**PROBLEM DETAILS**
Can you update the entries below, swapping "Seminare" for "Schulungen" and repeating every other line unchanged, with the pictures left out?

++++ ENTRIES PROVIDED

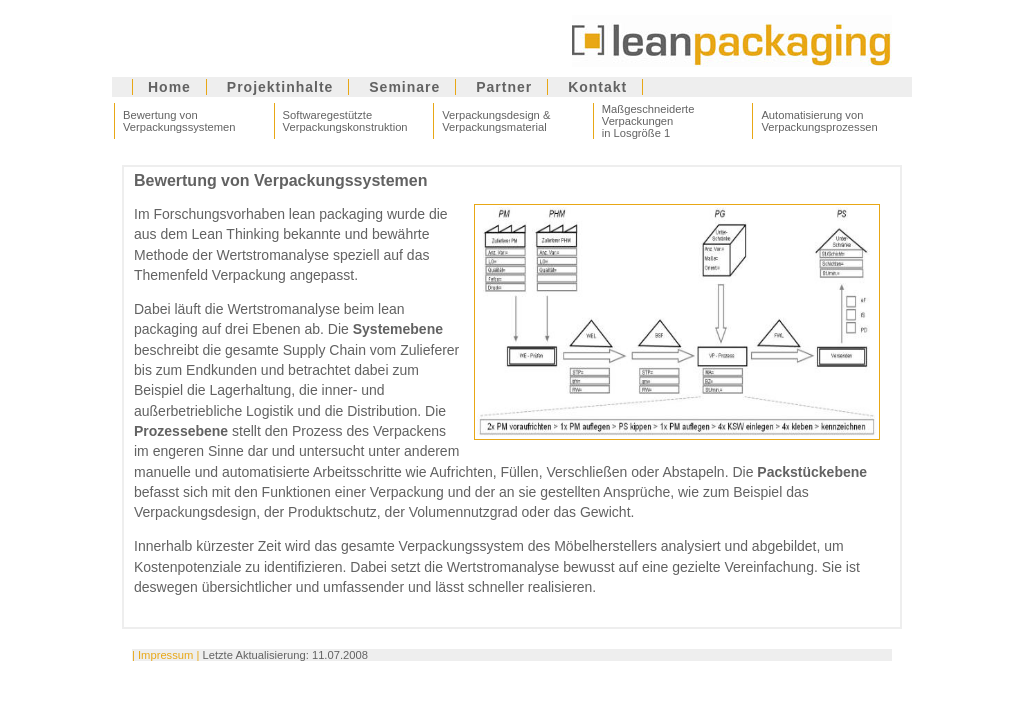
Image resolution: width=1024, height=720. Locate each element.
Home (169, 87)
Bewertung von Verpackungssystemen (179, 121)
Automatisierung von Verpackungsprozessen (819, 121)
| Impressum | (165, 655)
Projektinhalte (280, 87)
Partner (504, 87)
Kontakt (597, 87)
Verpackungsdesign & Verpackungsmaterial (496, 121)
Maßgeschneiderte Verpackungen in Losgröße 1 (648, 121)
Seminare (404, 87)
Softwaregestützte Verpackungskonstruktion (345, 121)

++++++++

**TASK RESULT**
Image resolution: width=1024, height=720. Locate each element.
Home (169, 87)
Bewertung von Verpackungssystemen (179, 121)
Automatisierung von Verpackungsprozessen (819, 121)
| Impressum | (165, 655)
Projektinhalte (280, 87)
Partner (504, 87)
Kontakt (597, 87)
Verpackungsdesign & Verpackungsmaterial (496, 121)
Maßgeschneiderte Verpackungen in Losgröße 1 (648, 121)
Schulungen (404, 87)
Softwaregestützte Verpackungskonstruktion (345, 121)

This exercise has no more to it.